%%

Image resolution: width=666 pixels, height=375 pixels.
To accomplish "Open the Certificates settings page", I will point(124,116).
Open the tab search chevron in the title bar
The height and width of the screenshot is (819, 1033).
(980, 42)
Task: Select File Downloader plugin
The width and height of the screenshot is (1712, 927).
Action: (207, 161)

%%
%%

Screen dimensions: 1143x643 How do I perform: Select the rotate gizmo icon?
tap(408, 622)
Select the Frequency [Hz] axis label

%%
%%

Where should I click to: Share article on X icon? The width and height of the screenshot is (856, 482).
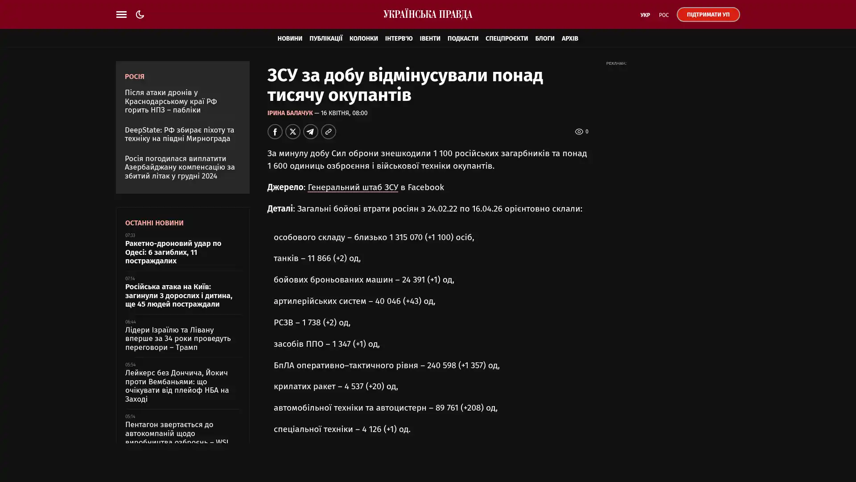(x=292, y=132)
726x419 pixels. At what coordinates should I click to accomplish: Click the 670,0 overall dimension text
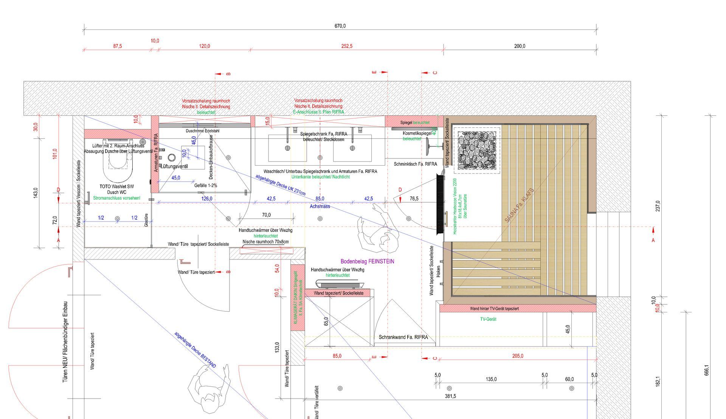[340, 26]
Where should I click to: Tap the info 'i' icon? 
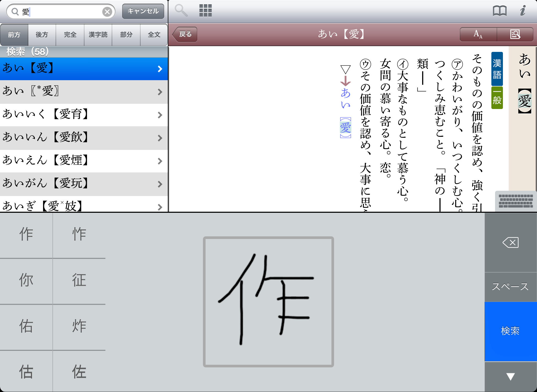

%%

Your instructions: Every line containing the word "Open" should be copied from the material.

Output for this task:
To accomplish "Open the Certificates settings page", I will point(124,116).
Open the tab search chevron in the title bar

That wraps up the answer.